### [Extracted information]

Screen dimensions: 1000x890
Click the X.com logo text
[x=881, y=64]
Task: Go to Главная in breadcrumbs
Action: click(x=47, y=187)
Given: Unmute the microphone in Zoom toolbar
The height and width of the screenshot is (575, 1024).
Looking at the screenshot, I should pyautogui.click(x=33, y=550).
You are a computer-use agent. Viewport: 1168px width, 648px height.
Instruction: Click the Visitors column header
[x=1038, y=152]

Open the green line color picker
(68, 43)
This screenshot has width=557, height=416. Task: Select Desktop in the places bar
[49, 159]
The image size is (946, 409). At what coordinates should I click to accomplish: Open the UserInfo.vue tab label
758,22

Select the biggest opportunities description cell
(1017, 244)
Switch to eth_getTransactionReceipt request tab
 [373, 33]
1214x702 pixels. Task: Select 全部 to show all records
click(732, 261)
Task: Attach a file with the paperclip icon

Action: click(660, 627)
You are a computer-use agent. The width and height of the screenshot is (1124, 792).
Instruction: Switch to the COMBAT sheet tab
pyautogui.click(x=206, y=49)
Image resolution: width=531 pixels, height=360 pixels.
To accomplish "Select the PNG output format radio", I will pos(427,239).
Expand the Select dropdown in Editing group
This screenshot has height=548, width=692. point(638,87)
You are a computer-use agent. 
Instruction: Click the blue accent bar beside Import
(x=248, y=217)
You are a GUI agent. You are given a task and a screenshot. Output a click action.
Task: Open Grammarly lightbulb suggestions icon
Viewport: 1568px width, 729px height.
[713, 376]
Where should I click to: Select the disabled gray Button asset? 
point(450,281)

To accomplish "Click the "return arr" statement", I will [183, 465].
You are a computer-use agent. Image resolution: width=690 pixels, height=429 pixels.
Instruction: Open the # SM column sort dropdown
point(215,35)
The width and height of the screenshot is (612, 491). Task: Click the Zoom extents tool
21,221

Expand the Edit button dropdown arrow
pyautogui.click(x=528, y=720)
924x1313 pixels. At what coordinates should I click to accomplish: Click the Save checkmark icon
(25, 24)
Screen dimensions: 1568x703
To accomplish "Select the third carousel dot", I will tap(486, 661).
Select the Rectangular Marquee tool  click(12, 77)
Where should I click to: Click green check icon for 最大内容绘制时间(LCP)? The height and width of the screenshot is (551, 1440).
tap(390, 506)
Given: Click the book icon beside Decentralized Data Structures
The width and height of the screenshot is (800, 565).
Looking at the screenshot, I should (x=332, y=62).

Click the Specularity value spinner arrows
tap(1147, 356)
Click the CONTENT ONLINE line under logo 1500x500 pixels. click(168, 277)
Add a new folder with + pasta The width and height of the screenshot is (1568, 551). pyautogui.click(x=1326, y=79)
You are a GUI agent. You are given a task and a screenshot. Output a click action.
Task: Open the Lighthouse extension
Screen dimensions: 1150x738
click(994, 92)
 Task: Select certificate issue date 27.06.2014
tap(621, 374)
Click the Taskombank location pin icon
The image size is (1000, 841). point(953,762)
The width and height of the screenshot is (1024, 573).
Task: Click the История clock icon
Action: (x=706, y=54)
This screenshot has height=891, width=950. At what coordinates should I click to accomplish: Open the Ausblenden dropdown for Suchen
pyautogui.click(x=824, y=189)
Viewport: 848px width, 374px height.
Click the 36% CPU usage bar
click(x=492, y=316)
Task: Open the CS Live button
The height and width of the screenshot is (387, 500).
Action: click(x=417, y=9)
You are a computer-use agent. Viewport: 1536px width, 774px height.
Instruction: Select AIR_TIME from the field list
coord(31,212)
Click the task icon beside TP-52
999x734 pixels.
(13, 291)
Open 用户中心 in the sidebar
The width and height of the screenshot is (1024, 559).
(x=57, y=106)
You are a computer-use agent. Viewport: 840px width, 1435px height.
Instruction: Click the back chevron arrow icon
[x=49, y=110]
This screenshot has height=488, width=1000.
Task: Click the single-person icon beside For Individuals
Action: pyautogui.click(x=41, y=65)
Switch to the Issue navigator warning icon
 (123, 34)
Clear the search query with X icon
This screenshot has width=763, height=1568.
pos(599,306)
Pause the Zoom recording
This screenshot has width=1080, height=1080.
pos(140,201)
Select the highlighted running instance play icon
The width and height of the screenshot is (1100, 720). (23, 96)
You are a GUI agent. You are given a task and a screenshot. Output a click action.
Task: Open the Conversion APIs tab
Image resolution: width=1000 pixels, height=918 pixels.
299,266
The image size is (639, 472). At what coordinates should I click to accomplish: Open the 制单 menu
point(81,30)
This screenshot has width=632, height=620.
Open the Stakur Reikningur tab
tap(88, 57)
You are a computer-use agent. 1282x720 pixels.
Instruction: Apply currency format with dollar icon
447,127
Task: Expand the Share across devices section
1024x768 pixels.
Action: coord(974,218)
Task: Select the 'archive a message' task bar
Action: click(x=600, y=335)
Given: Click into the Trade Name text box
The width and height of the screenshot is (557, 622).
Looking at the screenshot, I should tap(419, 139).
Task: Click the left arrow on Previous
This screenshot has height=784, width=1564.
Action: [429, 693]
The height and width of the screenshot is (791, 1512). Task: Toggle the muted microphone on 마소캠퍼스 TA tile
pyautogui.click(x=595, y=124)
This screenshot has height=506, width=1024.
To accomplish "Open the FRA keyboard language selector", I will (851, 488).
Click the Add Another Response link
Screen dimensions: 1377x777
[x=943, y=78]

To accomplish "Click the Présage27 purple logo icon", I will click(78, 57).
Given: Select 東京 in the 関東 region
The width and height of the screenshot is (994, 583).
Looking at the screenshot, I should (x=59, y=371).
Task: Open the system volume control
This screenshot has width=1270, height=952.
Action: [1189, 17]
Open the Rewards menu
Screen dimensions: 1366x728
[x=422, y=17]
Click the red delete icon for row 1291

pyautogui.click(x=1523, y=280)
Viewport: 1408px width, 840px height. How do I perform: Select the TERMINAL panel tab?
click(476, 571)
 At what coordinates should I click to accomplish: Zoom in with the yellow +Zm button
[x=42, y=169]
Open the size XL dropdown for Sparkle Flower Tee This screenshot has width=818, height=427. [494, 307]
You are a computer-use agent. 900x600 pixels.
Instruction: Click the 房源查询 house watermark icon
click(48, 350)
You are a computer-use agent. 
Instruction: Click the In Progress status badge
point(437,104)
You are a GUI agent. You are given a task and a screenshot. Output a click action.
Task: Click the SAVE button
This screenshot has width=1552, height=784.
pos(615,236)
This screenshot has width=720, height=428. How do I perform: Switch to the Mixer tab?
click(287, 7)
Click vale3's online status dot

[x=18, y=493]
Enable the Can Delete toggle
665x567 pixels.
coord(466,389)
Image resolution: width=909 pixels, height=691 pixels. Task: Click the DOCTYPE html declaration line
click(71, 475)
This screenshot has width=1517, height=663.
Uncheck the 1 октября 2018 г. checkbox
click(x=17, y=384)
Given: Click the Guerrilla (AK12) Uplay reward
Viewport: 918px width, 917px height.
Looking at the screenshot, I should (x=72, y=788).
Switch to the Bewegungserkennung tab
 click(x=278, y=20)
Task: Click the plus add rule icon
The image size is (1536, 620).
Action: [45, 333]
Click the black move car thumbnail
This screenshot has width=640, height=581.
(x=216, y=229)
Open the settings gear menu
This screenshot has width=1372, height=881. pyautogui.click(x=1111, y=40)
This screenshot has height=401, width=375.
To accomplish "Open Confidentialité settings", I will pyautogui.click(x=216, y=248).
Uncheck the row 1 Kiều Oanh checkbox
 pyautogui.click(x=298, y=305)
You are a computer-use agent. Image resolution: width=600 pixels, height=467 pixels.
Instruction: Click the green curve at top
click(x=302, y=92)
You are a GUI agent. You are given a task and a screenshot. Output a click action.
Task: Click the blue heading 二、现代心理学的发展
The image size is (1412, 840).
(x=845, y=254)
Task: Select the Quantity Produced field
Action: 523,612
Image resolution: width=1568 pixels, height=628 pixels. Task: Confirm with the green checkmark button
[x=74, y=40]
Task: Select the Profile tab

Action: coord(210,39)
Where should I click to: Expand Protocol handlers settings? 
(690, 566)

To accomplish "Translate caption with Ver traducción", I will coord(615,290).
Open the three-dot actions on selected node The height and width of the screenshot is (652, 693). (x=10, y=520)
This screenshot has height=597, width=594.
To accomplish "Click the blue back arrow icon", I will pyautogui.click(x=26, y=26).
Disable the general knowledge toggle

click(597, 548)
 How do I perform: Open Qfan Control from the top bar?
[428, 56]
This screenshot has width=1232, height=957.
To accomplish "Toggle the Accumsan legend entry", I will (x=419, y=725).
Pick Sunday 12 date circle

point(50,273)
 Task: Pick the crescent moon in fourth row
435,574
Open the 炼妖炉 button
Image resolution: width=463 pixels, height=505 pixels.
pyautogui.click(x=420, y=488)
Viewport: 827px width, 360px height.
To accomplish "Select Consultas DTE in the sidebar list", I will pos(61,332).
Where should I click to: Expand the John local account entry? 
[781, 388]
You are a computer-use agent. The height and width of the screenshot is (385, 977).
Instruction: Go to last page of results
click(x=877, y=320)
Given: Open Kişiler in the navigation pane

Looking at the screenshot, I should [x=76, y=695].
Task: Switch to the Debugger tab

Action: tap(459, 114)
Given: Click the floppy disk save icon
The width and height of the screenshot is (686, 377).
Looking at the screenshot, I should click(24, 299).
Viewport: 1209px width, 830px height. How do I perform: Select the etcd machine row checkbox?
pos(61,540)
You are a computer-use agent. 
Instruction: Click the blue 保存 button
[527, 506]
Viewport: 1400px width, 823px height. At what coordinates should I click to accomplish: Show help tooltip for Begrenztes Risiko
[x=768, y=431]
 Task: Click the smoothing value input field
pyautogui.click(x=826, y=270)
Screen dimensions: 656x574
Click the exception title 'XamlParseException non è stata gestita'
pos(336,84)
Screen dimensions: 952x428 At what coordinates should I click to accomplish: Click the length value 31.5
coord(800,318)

### [The task]
Copy each line holding the word "sidebar" from the listing above.

### [Output]
Open 用户中心 in the sidebar
To accomplish "Select Consultas DTE in the sidebar list", I will pos(61,332).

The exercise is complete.